JAKARTA, KOMPAS.com - Bank Indonesia ( BI) melaporkan, utang luar negeri
(ULN) Indonesia pada kuartal IV 2017 mencapai 352,2 miliar dollar AS.
Angka tersebut tumbuh sebesar 10,1 persen secara tahunan (yoy).
"Perkembangan ULN Indonesia pada kuartal IV 2017 relatif terkendali,"
tulis bank sentral dalam pernyataan resmi, Senin (19/2/2018).
BI
menyatakan, perkembangan ULN ini terjadi baik di sektor publik maupun
swasta. Hal ini sejalan dengan kebutuhan pembiayaan untuk pembangunan
infrastruktur dan kegiatan produktif lainnya.
Berdasarkan jangka
waktu, struktur ULN Indonesia pada akhir kuartal IV 2017 terbilang aman.
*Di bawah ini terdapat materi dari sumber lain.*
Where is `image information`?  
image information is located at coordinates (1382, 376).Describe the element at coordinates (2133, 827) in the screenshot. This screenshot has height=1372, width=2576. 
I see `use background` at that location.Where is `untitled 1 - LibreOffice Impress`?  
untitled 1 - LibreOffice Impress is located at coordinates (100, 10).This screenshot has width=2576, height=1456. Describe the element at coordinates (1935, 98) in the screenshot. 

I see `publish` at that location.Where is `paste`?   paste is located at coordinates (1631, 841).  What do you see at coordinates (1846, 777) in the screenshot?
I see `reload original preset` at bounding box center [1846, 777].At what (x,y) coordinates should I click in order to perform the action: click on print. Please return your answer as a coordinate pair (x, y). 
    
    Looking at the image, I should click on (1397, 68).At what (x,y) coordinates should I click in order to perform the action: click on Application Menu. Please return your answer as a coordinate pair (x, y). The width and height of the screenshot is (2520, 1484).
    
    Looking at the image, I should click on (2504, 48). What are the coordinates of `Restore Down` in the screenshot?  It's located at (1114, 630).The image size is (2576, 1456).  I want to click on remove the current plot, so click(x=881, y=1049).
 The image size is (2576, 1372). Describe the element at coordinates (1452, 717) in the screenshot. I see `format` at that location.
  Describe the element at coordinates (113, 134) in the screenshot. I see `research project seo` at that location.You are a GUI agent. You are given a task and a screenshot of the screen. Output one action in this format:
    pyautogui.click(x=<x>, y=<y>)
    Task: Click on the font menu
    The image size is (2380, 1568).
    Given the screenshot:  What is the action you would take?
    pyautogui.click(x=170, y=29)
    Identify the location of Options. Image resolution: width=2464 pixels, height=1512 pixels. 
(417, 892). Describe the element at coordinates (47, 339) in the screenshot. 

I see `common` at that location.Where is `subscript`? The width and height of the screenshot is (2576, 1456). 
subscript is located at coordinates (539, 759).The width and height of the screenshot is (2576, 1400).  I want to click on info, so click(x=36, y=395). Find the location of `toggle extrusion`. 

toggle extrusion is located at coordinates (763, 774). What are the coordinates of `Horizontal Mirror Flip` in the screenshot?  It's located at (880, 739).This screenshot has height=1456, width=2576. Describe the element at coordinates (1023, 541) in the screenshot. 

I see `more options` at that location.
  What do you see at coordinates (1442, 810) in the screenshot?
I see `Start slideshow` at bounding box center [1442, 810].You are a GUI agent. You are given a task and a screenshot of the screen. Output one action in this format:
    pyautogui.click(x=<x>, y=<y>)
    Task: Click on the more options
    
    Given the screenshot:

ULN tetap didominasi ULN berjangka panjang yang memiliki pangsa 86,1
persen dari total ULN dan pada akhir kuartal IV 2017 tumbuh 8,5 persen
(yoy) dan ULN berjangka pendek tumbuh 20,7 persen (yoy).
Menurut sektor ekonomi, posisi ULN swasta pada akhir kuartal IV 2017
terutama dimiliki sektor keuangan, industri pengolahan, listrik, gas,
dan air bersih (LGA), serta pertambangan.
Pangsa ULN keempat sektor tersebut terhadap total ULN swasta mencapai
76,9 persen, sedikit lebih rendah dibandingkan pada kuartal sebelumnya
sebesar 77 persen.
Pertumbuhan ULN pada sektor keuangan, sektor industri
pengolahan, dan sektor LGA meningkat dibandingkan dengan kuartal III
2017. Di sisi lain, ULN sektor pertambangan mengalami kontraksi
pertumbuhan.
Rasio ULN Indonesia terhadap Produk Domestik Bruto
(PDB) pada akhir kuartal IV 2017 tercatat stabil di kisaran 34 persen.
Selain itu, rasio utang jangka pendek terhadap total ULN juga relatif
stabil di kisaran 13 persen.
Kedua rasio ULN tersebut masih lebih baik dibandingkan beberapa negara peers atau sekawasan.
"Bank Indonesia terus memantau perkembangan ULN dari waktu ke waktu
untuk meyakinkan bahwa ULN dapat berperan secara optimal dalam mendukung
pembiayaan pembangunan tanpa menimbulkan risiko yang dapat memengaruhi
stabilitas makroekonomi," ungkap bank sentral.